The contractor is responsible to inspect the job site and determine when conditions are acceptable for flooring delivery and installation. This requires a site walk through and testing with a moisture meter. A check list keeps track of what to look for and is a place to record the data. The site inspection should include the address, date, 20 or more moisture readings of subfloor and any flooring related wood framing members, observations related to adverse moisture conditions, and whether the site is closed to the elements. For crawl space and basement homes, these areas should be observed for evidence of wet conditions and proper vapor retarders. The moisture readings taken off the subfloor should confirm the observed conditions. These readings determine what to tell the builder/homeowner if conditions are present that can adversely affect the flooring performance. (Photos 1, 2 and 3)

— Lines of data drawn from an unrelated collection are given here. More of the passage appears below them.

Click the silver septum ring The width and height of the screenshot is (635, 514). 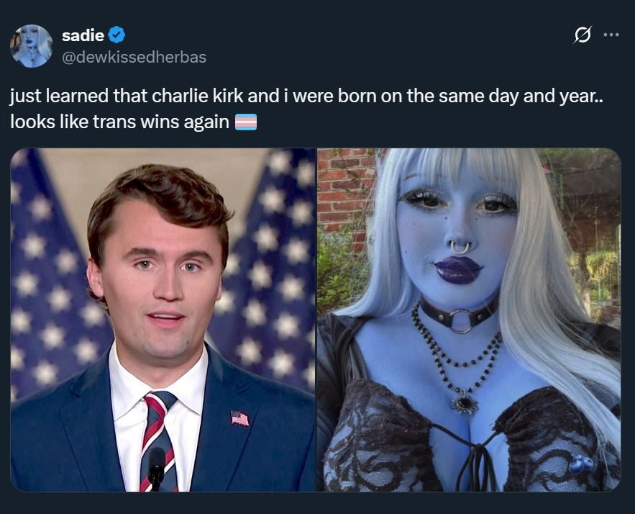point(460,246)
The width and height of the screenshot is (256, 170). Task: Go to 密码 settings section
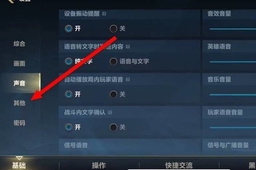point(19,123)
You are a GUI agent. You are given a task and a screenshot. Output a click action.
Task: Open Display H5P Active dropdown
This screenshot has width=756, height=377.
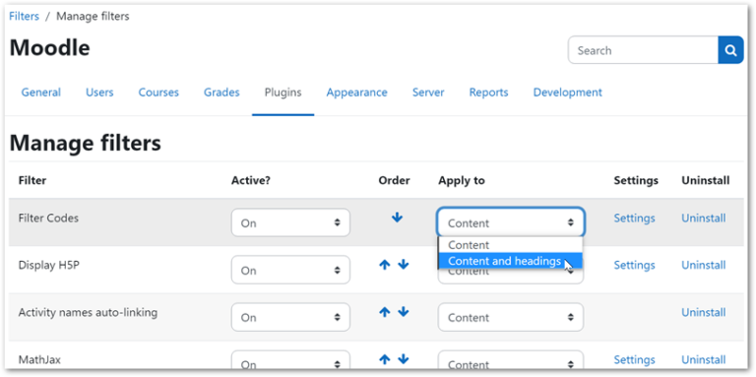click(x=290, y=270)
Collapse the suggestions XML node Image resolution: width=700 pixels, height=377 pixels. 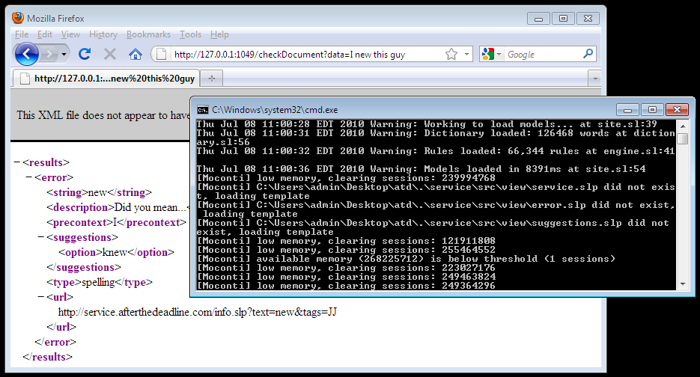41,237
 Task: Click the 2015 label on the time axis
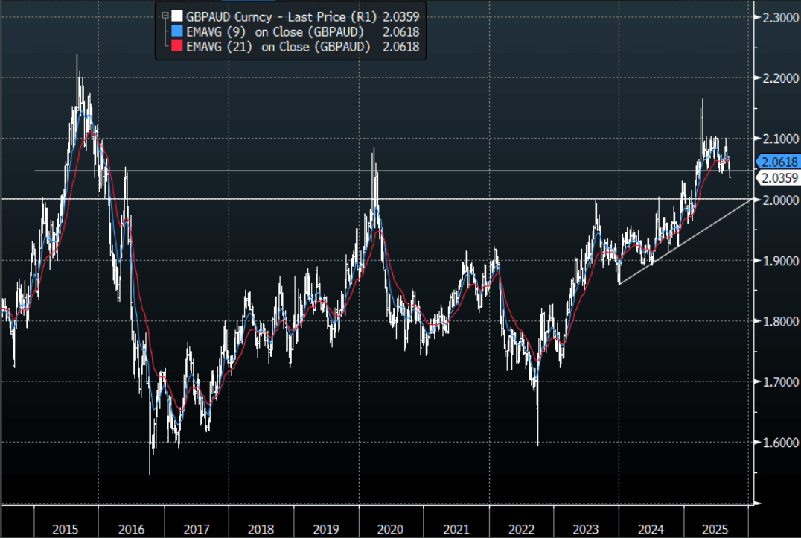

After flooring delivery, check the moisture content of the flooring to determine acclimation. This requires 20 or more readings to be recorded and averaged. This is not a check to determine if the flooring was manufactured at the proper moisture content. The manufacturer has already assured with their inspection process that the product was at the proper moisture content. When readings show more than 2 or 3 boards with an unusually wide range, say over 4% from wettest to driest, the distributor should be advised so they can further check the product. If the product is within the average expected moisture content for the area it is already acclimated and installation should proceed. Where site acclimation is necessary, boxed product should be opened and stacked with space between and around boxes. Bundled flooring can be cross stacked and spaced between bundled to allow air flow facilitating acclimation. As acclimation progresses take additional readings of the same boards previously recorded to determine if acclimation is complete. When conditions will not allow acclimation, such as winter dryness, field spacing can accommodate the expected expansion of the wetter season. (Photo 4)
Finally, during installation flooring should be continually inspected for performance issues. This does not mean closely examining every board end to end, face and back. Again, the manufacturer’s inspection procedures assure that the close examination has already occurred. We are not on the payroll as a manufacturer quality control division. What we are looking for is the obvious condition that affects performance or final acceptance. Some conditions to watch for: splits such as the split board that rattles when hit into place; the obvious mis-colored/excessively character marked board very different from the surrounding boards; and any item of similar appearance that is obviously different from the general look of the other boards. If the board stands out from the general look, then it likely shouldn’t be placed in the floor; closets and under cabinet areas are alternative placements.
In addition any condition that is noticed as different from the performance of other floors should be reported to the distributor. Items such as: an excessive number of varying width boards that create gaps during installation, loose flooring after being fastened where ends and or edges move up and down excessively; an excessive amount of discarded boards; an excessive number of unsquare ends; and other similar conditions. These conditions can be considered obvious, so if they are ignored and installed any way, we leave ourselves at risk to bear responsibility of performance issues even though they may have been caused by manufacturing or others handling the flooring. (Photo 5)
All parties are responsible for proper handling and inspection of the flooring; the manufacturer creates a product that has been correctly made; the distributor makes sure the correct product is delivered and is unaltered as necessary while supporting vendor, manufacturer and contractor customer; the contractor determines suitability for installation and checks the product as installed to have the flooring accepted by the consumer as the ultimate goal. And finally, the consumer is advised how to maintain and care for the flooring to assure continued performance.